The future of Python looks fast, and corporate

I've been noticing a tend in the Python ecosystem recently:

  1. You create a project that people like
  2. Figure it might be profitable
  3. Turn it into a legal entity (usually a Delaware C Corp)

Here are some recent examples of this:


Ruff, in it's own words, is "an extremely fast Python linter, written in Rust". It has gained a lot of popularity by being "10-100x faster than existing linters" such as flake8, one of the most popular Python linters.

The first commit was on August 9th, 2022.

On November 4th, 2022, "Astral Software Inc" was formed in the State of Delaware [1]. The Ruff project had about 2.5k stars by this point. Astral is focusing on building fast Python tooling, according to their website, and if Ruff is any indication, I believe it.


For anyone building web apps, Pydantic needs no introduction. Pydantic is a model validation library that is used to create nice, type-safe models for Python applications, typically web apps.

The first commit was on May 3rd, 2017.

On December 14th, 2022, "Pydantic Services Inc" was formed in the State of Delaware. The Pydantic project had about 11.5k stars by this point. Their mission:

First, we built a data validation library that developers love.

Next, we're building cloud services that developers will love.

Currently Pydantic is written in plain Python, though Pydantic v2 will be written in, you guessed it, Rust, and will be "5-50x faster than v1".


If you're keeping up with the Python news you've probably heard about Mojo. Mojo is a Python super-set that is geared towards AI, and boasts a 35,000x speedup compared to Python [2].

Since Mojo isn't open source yet, there isn't any star metrics to go off here.

On October 5th, 2017, "Modular, Inc" was formed in the State of Delaware [3]. 2017 seems like a long time ago considering we are just now hearing about it, but the ball only seemed to start rolling on February 2nd, 2022, when Modular foreign qualified in the State of California. A couple months later, in April, Modular got ahold of the domain [4].
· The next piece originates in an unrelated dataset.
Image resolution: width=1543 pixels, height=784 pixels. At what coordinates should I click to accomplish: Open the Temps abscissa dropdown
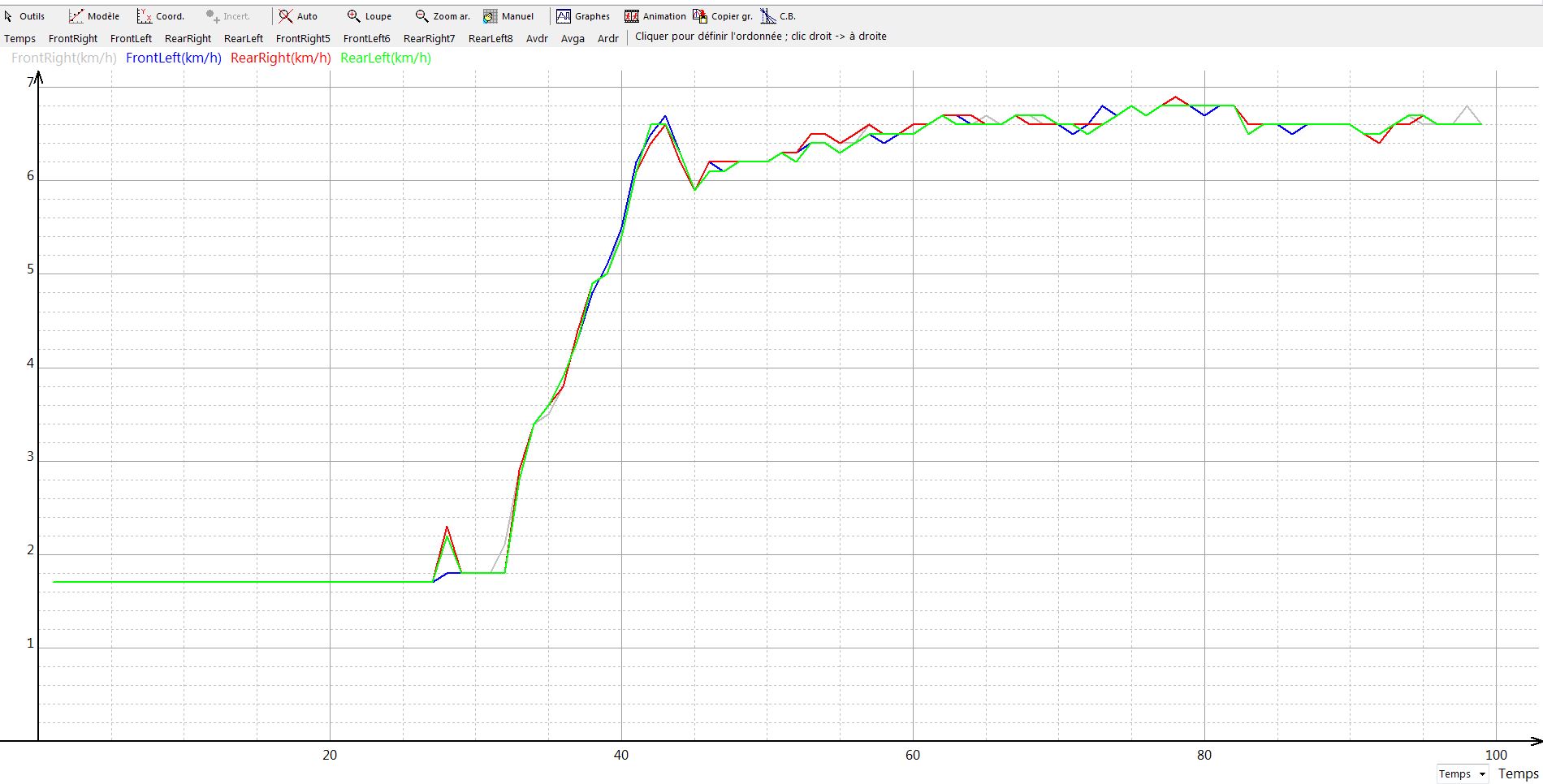pyautogui.click(x=1462, y=774)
Since Mojo isn't open source, there is no way to tell whether it is written in Rust or not. Given that it is built on top of MLIR/LLVM it will probably be written in C++ or Rust [5]. I'd be curious to see how Mojo compares to CPython when it finally gets open sourced.

And many more to come

These are just a few high profile examples of projects that are incorporating. As a fledgling CEO myself [6] I am finding it very interesting to learn about business structures and how that ties in with the software ecosystem as a whole. As a programmer, I find it ironic that the future of Python is less about Python itself, and more about how we can use other tools and languages to make Python faster for everyone else.

[1]: Apparently "Astral Software Inc" was already formed in Delaware in 1995. It closed at some point (when I don't know), and the new "Astral Software Inc" was formed in 2022. Just a fun tidbit I found in my research.

[2]: If you want a deep dive into how the Mojo team is doing this, watch this podcast with Lex Fridman and Chris Lattner.

[3]: I gotta say, Modular Inc is a sick name for a company. Surprised it wasn't taken already.

[4]: Previously the domain was owned by "Reflex Publishing Inc". You can view the site here.

[5]: While Clang/LLVM is written in C++, LLVM has bindings for many languages, including Rust (which actually makes heavy use LLVM), hence why I believe Mojo will probably be written in C++ or Rust (or perhaps a mix of both).